YOUR SOLIN GENERATED RECIPE
Baked Salmon with Roasted Asparagus and Sweet Potato
Savor this light yet satisfying dinner featuring a perfectly baked salmon fillet with a crisp, roasted asparagus medley and a tender, half medium sweet potato. The flavors meld harmoniously with a hint of lemon and garlic, creating a well-balanced plate that excites the palate while meeting your nutritional goals.
INGREDIENTS
4.5 ounces Salmon Fillet
1 cup Asparagus
1/2 medium Sweet Potato
1 teaspoon Olive Oil
1 tablespoon Lemon Juice
1 clove Garlic
Salt and Pepper to taste
PREPARATION
Preheat your oven to 400°F.
Place the salmon fillet on a baking tray lined with parchment paper. Drizzle with olive oil and lemon juice, and lightly rub minced garlic over the top. Season with salt and pepper.
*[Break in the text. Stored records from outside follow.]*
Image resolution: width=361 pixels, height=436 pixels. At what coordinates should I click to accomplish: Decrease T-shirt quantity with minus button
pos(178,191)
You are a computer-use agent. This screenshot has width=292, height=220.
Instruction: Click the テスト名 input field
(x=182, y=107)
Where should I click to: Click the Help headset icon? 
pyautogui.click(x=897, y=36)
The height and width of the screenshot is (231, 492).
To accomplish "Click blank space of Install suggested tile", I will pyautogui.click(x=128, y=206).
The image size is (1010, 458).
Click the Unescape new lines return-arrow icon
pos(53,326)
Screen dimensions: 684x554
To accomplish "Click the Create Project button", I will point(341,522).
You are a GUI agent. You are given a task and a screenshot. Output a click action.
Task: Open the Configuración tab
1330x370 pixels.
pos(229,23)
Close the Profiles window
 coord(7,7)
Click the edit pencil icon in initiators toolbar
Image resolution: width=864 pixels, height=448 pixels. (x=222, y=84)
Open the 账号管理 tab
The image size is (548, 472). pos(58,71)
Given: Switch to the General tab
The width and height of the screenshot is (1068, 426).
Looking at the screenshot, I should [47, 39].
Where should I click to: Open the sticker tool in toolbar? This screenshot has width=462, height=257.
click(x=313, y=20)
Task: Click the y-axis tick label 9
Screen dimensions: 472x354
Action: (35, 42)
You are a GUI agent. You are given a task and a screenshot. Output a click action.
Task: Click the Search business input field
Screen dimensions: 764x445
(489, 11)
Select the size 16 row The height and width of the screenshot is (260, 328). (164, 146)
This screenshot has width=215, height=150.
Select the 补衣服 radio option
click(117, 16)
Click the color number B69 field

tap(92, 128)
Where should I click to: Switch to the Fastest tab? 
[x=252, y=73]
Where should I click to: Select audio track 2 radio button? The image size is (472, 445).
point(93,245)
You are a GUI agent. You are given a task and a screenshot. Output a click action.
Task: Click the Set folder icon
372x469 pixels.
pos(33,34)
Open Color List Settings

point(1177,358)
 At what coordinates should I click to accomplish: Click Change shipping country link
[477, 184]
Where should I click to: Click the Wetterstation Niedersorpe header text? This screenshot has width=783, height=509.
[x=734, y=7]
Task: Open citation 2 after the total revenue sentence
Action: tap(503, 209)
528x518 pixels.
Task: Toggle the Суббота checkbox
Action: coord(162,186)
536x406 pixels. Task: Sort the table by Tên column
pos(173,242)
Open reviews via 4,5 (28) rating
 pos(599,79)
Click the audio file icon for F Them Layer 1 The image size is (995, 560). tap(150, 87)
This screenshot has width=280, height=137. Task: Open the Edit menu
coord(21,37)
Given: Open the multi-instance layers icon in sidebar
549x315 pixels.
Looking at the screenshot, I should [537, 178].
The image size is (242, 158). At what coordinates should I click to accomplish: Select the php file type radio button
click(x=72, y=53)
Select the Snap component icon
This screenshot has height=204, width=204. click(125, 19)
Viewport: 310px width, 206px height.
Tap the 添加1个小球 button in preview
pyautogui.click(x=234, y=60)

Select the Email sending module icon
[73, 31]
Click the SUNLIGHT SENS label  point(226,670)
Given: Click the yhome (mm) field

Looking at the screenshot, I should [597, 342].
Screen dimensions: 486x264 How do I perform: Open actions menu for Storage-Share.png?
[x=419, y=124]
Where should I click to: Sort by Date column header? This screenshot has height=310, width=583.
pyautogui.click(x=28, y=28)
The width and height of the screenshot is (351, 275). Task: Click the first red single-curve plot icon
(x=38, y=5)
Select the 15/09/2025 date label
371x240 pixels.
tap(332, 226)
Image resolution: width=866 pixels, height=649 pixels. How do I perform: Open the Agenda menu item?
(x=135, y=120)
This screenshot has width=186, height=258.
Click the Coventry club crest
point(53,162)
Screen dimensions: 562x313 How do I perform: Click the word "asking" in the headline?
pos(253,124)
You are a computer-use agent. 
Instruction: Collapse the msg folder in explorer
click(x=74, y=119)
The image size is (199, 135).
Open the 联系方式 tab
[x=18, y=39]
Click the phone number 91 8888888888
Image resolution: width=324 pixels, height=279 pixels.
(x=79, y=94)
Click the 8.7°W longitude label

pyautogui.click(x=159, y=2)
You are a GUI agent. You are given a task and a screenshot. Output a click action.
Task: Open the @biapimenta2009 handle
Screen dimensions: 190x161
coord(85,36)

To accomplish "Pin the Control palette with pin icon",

In a mixing bowl, toss the asparagus with a little olive oil, salt, and pepper. Arrange them around the salmon on the tray.
Cut the sweet potato in half (if not already pre-sliced) and place cut-side down on the tray. Drizzle with a pinch of salt and a tiny bit of olive oil.
Bake in the preheated oven for about 15-18 minutes, until the salmon is just cooked through, the asparagus is tender with slight charred edges, and the sweet potato is soft.
Remove from the oven, plate the salmon with the roasted asparagus and sweet potato, and serve immediately.